■ INPUT MATERIAL ■
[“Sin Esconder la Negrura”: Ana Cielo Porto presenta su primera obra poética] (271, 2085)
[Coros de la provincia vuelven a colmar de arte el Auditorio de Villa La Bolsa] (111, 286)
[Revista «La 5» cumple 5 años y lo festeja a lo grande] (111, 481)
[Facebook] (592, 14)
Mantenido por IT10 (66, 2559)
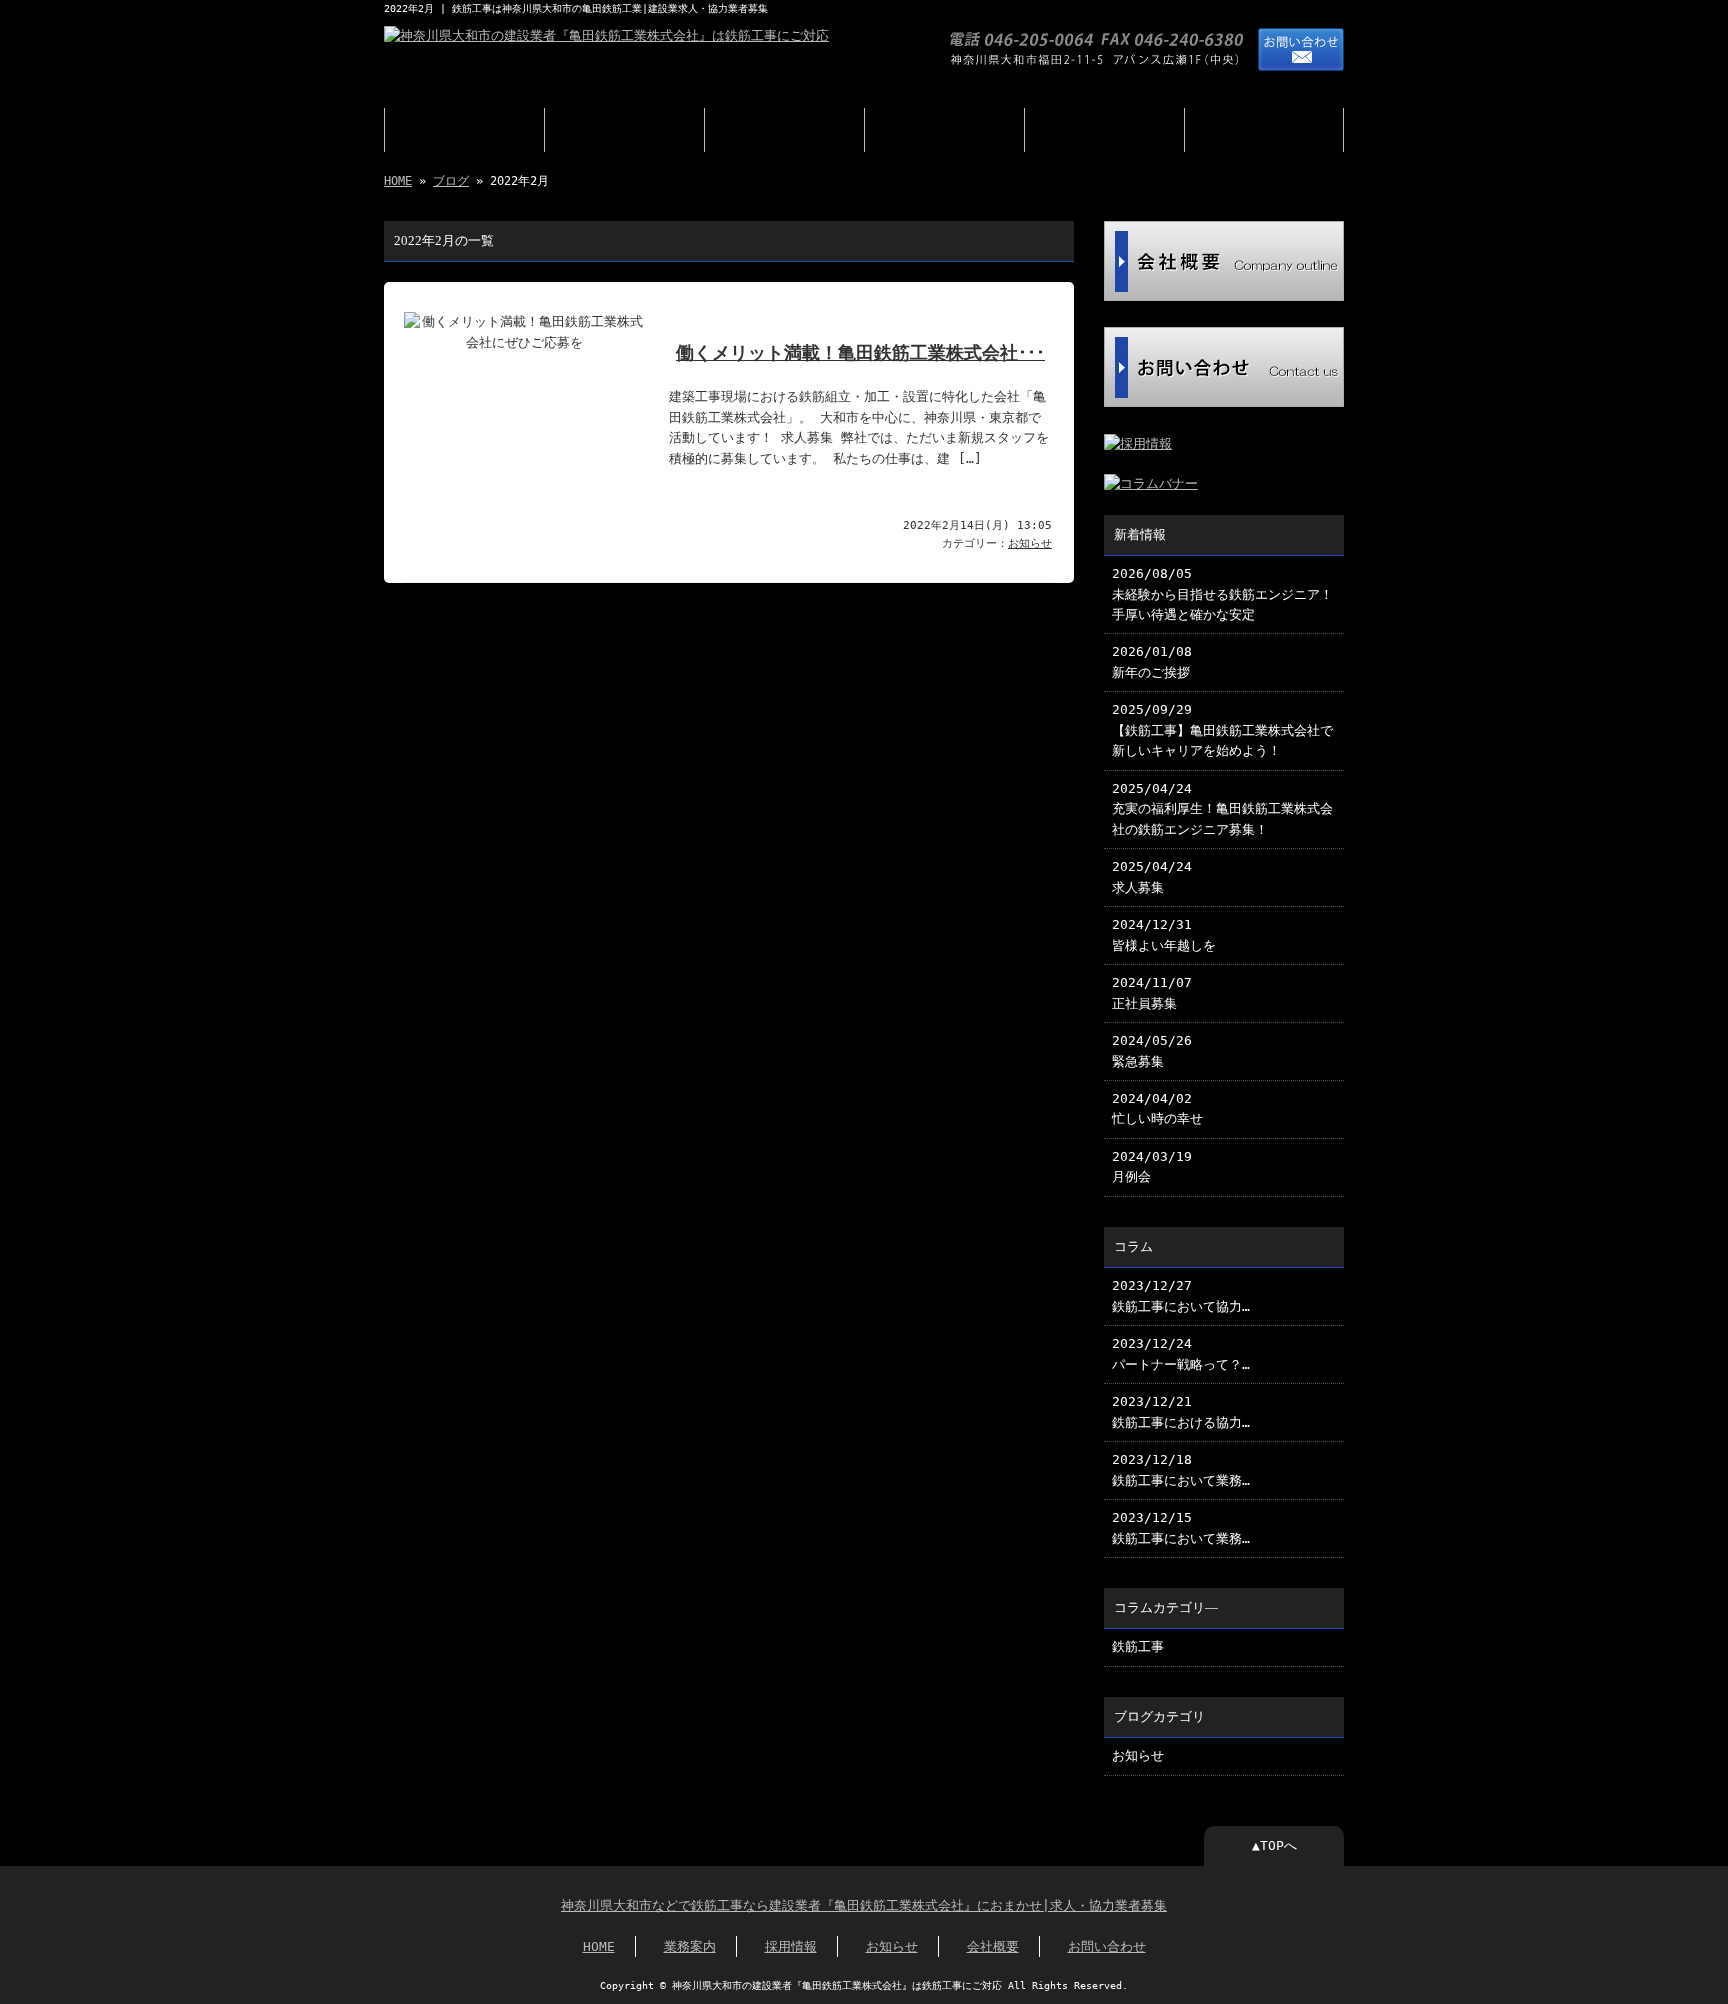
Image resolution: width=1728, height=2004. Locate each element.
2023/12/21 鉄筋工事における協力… (1181, 1411)
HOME (465, 130)
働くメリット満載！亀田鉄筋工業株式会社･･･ (860, 353)
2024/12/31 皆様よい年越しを (1164, 934)
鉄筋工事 (1138, 1646)
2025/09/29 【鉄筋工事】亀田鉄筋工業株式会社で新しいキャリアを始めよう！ (1222, 730)
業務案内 (625, 130)
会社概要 (1105, 130)
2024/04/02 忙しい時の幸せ (1157, 1108)
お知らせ (1030, 543)
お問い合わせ (1264, 130)
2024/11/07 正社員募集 (1152, 992)
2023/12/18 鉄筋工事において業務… (1181, 1469)
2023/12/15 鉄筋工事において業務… (1181, 1527)
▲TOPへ (1274, 1845)
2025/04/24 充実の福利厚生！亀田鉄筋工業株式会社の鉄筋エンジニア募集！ (1222, 809)
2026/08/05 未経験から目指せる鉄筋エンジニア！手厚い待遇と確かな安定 (1222, 594)
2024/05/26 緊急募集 (1152, 1050)
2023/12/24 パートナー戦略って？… (1181, 1353)
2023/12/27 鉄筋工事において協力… (1181, 1295)
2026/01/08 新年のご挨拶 (1152, 661)
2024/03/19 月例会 (1152, 1166)
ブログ (944, 130)
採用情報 (785, 130)
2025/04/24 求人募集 (1152, 876)
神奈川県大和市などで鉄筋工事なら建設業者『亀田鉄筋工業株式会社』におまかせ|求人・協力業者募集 (864, 1905)
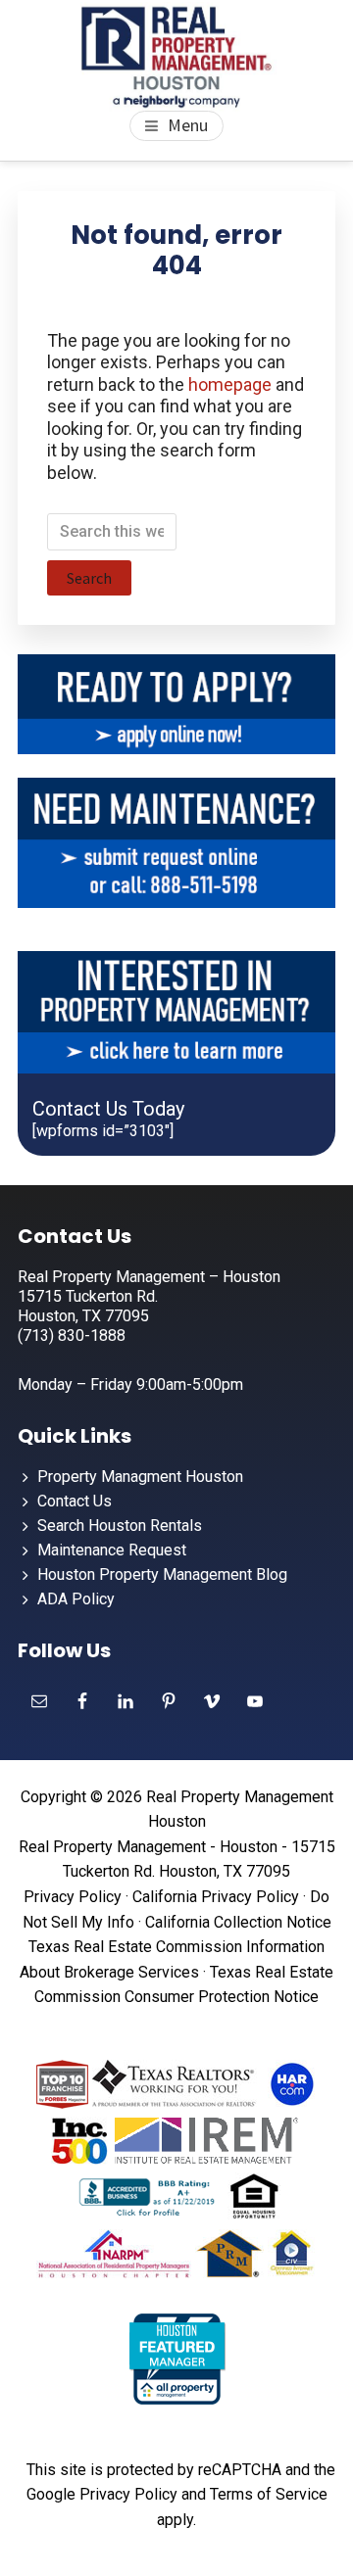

■ WHAT THIS TASK INVOLVES ■
Return an exact transcription of the entries above, excluding each image.

■ EXPECTED OUTPUT ■
[“Sin Esconder la Negrura”: Ana Cielo Porto presenta su primera obra poética] (271, 2085)
[Coros de la provincia vuelven a colmar de arte el Auditorio de Villa La Bolsa] (111, 286)
[Revista «La 5» cumple 5 años y lo festeja a lo grande] (111, 481)
[Facebook] (592, 14)
Mantenido por IT10 (66, 2559)
Image resolution: width=1728, height=2004. Locate each element.
2023/12/21 鉄筋工事における協力… (1181, 1411)
HOME (465, 130)
働くメリット満載！亀田鉄筋工業株式会社･･･ (860, 353)
2024/12/31 皆様よい年越しを (1164, 934)
鉄筋工事 (1138, 1646)
2025/09/29 【鉄筋工事】亀田鉄筋工業株式会社で新しいキャリアを始めよう！ (1222, 730)
業務案内 (625, 130)
会社概要 (1105, 130)
2024/04/02 忙しい時の幸せ (1157, 1108)
お知らせ (1030, 543)
お問い合わせ (1264, 130)
2024/11/07 正社員募集 (1152, 992)
2023/12/18 鉄筋工事において業務… (1181, 1469)
2023/12/15 鉄筋工事において業務… (1181, 1527)
▲TOPへ (1274, 1845)
2025/04/24 充実の福利厚生！亀田鉄筋工業株式会社の鉄筋エンジニア募集！ (1222, 809)
2026/08/05 未経験から目指せる鉄筋エンジニア！手厚い待遇と確かな安定 (1222, 594)
2024/05/26 緊急募集 (1152, 1050)
2023/12/24 パートナー戦略って？… (1181, 1353)
2023/12/27 鉄筋工事において協力… (1181, 1295)
2026/01/08 新年のご挨拶 (1152, 661)
2024/03/19 月例会 (1152, 1166)
ブログ (944, 130)
採用情報 (785, 130)
2025/04/24 求人募集 (1152, 876)
神奈川県大和市などで鉄筋工事なら建設業者『亀田鉄筋工業株式会社』におまかせ|求人・協力業者募集 (864, 1905)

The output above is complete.